Par ailleurs, l’amélioration de la transparence notamment à travers des reporting de durabilité et de la bonne gouvernance des projets verts renforcera la confiance des investisseurs étrangers.

Enfin, la promotion de l’innovation financière, comme les obligations de biodiversité ou de transition et les fonds d’investissement durables, peut diversifier les sources de financement et attirer davantage de capitaux internationaux.

 

– Le Maroc joue un rôle clé dans l’intégration économique de l’Afrique, en particulier grâce à son ancrage dans des institutions telles que l’Union africaine et la Zone de libre-échange continentale africaine (ZLECAf). Selon vous, quelles opportunités le secteur financier marocain peut-il exploiter dans le cadre de cette dynamique d’intégration régionale ?

Le Maroc a historiquement été un investisseur majeur en Afrique, se positionnant comme une “porte d’entrée de l’Afrique”. Il est le deuxième investisseur africain en Afrique subsaharienne, après l’Afrique du Sud, et le premier en Afrique de l’Ouest.

Les banques marocaines, parmi les plus importantes du continent, ont favorisé l’expansion d’autres secteurs, comme les entreprises manufacturières. L’expansion des banques marocaines a accompagné l’augmentation des flux commerciaux et l’essor des entreprises marocaines en Afrique subsaharienne.

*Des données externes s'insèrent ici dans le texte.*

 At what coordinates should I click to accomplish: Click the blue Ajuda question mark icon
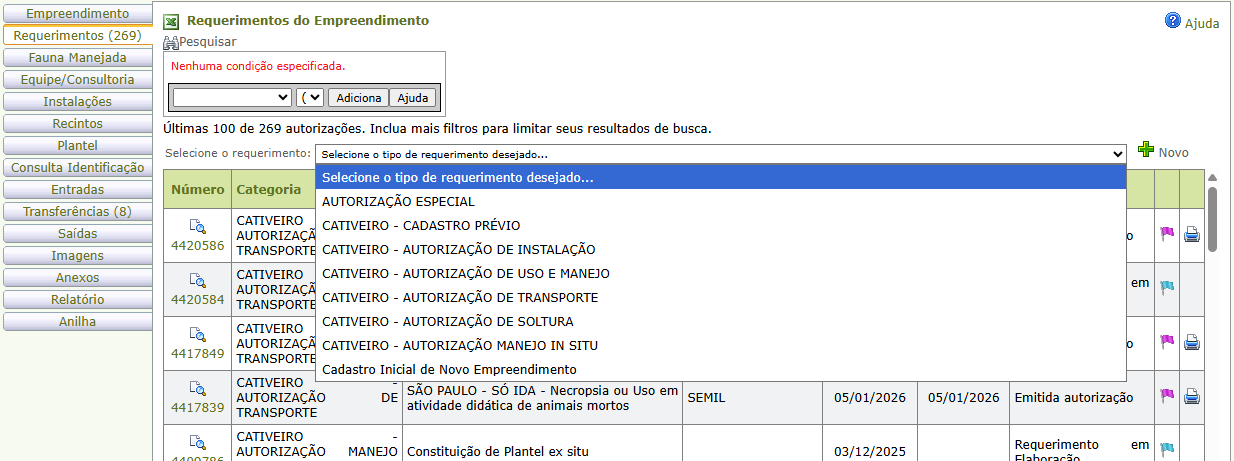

Depuis les années 2000, l’IFC a soutenu l’expansion en Afrique de grands groupes bancaires et d’assurance marocains, tels que la Banque Centrale Populaire (BCP), Attijariwafa Bank, Bank of Africa (BOA), Saham Group et Holmarcom.

Les entreprises marocaines peuvent bénéficier de la ZLECAf, qui leur offre un accès à plus d’un milliard de consommateurs sans droits de douane. Les banques marocaines ont, ainsi, l’opportunité de soutenir davantage l’expansion internationale des grandes entreprises du pays.

– Dans un contexte marqué par l’émergence des fintechs et la numérisation des services financiers, comment le secteur financier marocain peut-il accélérer l’inclusion financière, en particulier dans les zones rurales et auprès des populations vulnérables ?

Avec l’émergence des fintechs, le secteur financier marocain peut renforcer l’inclusion financière des populations historiquement exclues. La numérisation offre une flexibilité accrue et une meilleure accessibilité comparée aux solutions bancaires traditionnelles.

Les solutions de paiement mobile, en partenariat avec des opérateurs de téléphonie, peuvent faciliter l’adoption de plateformes de paiement mobile et le développement de solutions bancaires spécifiques pour les populations moins intégrées, notamment la micro épargne ou le micro prêt.

Des programmes d’éducation financière diffusés dans les zones rurales peuvent familiariser les populations avec le système bancaire. Les intermédiaires bancaires locaux peuvent utiliser des outils numériques pour accroître l’utilisation du système bancaire par les populations les plus vulnérables.

Au niveau de l’agrifinance, l’IFC collabore avec des partenaires marocains pour intégrer les AgTechs dans les institutions financières, améliorant ainsi l’accès au financement pour les petits exploitants agricoles, la productivité et la sécurité alimentaire.

– Pourquoi est-il important pour vous de co-organiser l’AFIS avec Jeune Afrique Media Group et le gouvernement marocain, prévu à Casablanca en décembre ?

Casablanca, en tant que grande place financière reliant l’Afrique, l’Europe et le Moyen-Orient, constitue un cadre idéal pour accueillir l’AFIS. Le forum représente une occasion unique pour dialoguer avec des acteurs majeurs de la finance provenant de tout le continent et d’ailleurs, afin de bâtir une vision commune pour l’avenir de la finance africaine.

Pour l’IFC, représentant un des leaders du développement des investissements du secteur privé en Afrique, AFIS constitue une plateforme essentielle pour renforcer les partenariats, stimuler l’innovation et promouvoir un programme de développement économique ambitieux à l’échelle africaine.